## start
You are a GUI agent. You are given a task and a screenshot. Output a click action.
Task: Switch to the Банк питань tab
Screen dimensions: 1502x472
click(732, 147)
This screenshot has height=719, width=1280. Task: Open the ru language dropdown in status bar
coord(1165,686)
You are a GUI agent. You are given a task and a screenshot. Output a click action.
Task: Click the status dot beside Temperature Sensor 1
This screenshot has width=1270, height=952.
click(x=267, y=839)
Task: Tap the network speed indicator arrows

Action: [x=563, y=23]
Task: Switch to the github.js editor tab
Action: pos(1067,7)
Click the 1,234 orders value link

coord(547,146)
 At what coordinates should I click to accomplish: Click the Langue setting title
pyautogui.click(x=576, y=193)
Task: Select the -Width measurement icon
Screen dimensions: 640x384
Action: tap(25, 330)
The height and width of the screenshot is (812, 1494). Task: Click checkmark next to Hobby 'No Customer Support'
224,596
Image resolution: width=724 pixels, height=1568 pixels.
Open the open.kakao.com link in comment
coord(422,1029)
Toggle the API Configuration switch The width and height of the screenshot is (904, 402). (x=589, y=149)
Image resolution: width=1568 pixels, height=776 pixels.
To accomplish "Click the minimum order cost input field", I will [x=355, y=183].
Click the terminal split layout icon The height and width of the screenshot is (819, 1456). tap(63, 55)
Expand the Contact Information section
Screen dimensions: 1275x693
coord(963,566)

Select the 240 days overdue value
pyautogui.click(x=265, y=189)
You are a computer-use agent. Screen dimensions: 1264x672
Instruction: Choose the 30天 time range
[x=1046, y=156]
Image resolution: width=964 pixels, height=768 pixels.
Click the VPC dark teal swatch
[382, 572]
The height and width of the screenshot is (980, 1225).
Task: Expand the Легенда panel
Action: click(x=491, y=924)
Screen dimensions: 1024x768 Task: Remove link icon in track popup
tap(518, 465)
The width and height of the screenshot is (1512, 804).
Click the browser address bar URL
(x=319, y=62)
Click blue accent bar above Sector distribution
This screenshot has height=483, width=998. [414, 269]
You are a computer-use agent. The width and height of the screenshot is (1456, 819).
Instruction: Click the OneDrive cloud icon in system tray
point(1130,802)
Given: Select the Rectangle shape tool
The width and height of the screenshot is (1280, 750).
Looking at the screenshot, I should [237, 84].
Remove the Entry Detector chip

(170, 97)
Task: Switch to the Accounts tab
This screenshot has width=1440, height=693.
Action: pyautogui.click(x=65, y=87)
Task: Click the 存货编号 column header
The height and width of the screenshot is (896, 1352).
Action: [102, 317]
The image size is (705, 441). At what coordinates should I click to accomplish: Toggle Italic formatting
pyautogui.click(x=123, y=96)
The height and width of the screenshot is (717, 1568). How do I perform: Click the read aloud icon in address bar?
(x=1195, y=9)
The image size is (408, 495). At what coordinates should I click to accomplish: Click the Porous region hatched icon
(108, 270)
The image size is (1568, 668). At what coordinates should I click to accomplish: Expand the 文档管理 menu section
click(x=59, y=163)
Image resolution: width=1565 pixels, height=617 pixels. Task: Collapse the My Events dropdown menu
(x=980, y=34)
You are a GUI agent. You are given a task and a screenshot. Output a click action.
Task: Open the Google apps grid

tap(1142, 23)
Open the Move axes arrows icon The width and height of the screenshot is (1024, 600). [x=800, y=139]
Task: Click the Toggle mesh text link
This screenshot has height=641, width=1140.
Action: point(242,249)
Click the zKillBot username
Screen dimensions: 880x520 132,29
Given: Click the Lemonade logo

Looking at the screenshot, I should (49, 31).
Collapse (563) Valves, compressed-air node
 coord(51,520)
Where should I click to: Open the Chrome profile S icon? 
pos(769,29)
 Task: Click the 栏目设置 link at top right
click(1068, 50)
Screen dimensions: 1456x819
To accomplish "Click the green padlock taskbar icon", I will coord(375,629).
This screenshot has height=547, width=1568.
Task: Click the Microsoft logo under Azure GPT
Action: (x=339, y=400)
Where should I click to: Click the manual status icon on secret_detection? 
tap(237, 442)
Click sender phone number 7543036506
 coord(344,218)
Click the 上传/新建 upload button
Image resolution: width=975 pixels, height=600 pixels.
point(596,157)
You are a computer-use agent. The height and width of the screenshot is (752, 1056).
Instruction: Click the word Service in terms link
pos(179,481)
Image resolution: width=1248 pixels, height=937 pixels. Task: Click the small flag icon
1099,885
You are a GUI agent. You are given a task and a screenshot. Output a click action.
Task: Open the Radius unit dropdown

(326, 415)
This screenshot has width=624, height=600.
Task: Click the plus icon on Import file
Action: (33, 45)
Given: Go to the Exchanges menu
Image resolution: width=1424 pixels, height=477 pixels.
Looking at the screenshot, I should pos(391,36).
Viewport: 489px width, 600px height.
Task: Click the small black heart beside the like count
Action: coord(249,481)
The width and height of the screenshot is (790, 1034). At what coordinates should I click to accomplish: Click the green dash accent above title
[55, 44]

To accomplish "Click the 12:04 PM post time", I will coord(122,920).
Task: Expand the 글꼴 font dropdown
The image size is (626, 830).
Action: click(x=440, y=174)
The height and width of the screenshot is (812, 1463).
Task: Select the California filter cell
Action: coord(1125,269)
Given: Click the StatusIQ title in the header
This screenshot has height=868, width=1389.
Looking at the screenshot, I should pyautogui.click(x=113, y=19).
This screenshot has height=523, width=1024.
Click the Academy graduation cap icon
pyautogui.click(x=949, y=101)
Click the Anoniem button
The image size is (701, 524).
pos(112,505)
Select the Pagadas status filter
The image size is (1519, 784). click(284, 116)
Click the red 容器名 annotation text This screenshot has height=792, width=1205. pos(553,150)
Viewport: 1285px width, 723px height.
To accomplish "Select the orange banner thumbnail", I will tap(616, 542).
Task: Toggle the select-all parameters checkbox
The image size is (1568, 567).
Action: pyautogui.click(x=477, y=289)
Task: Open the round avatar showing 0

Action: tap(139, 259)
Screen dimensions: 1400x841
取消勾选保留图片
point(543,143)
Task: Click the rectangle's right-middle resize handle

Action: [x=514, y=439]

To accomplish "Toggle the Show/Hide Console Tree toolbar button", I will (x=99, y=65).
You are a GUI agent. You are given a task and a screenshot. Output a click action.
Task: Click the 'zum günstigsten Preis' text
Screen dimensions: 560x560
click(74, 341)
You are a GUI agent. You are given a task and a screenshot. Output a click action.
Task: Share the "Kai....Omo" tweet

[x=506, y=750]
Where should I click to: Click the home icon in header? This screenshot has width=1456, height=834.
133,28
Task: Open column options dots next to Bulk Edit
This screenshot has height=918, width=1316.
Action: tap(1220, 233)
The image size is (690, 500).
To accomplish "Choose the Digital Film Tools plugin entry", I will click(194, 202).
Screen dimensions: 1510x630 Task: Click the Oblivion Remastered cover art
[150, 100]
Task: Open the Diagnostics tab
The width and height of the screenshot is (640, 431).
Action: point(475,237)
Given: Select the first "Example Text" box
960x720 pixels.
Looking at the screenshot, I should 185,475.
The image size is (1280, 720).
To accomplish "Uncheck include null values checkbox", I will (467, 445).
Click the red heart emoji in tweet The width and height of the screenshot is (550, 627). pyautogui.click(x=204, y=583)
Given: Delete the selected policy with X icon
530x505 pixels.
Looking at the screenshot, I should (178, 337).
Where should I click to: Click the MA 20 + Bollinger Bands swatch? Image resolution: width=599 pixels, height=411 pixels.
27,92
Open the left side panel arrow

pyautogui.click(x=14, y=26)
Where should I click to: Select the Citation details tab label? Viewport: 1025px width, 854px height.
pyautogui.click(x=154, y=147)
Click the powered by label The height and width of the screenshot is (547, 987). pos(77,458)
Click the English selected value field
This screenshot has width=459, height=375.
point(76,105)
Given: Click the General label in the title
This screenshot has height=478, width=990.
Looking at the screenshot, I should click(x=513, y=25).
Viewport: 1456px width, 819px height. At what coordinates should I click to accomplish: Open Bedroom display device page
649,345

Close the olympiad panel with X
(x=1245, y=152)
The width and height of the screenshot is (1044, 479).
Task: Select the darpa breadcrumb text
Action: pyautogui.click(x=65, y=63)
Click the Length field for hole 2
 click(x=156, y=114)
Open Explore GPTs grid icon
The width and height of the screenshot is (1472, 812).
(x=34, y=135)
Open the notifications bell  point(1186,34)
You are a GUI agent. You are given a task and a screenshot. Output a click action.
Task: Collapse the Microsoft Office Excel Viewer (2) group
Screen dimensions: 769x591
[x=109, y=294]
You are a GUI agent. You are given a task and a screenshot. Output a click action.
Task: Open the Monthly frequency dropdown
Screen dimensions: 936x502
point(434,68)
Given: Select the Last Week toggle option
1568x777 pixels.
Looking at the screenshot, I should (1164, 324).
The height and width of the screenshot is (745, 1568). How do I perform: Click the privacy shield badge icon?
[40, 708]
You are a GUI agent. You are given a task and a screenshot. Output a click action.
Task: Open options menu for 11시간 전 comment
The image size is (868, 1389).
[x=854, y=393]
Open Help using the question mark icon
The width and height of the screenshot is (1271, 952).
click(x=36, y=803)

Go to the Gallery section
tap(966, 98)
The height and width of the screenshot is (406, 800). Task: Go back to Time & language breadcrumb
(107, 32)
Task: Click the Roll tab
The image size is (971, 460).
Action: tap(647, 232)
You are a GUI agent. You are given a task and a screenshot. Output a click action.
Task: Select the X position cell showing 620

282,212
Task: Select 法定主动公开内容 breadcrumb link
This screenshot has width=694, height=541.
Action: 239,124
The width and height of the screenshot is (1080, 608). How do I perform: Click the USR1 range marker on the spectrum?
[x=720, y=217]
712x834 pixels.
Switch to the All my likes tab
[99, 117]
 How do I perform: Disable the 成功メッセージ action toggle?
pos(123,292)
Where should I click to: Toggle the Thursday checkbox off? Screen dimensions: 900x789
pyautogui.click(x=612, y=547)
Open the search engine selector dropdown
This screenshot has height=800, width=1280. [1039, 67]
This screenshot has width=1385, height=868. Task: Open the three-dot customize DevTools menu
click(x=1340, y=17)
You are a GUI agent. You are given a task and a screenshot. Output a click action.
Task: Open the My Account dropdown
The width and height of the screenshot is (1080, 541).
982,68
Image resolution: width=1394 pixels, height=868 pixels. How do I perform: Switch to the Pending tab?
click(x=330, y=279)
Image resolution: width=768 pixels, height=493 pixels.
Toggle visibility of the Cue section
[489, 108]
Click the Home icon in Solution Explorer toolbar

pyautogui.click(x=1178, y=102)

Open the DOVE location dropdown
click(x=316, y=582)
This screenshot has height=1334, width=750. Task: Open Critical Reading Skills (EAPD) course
## end
*The exercise*
State how many of the lines above contain the string "breadcrumb", treating case as significant. Give only the number.

*Result below*
3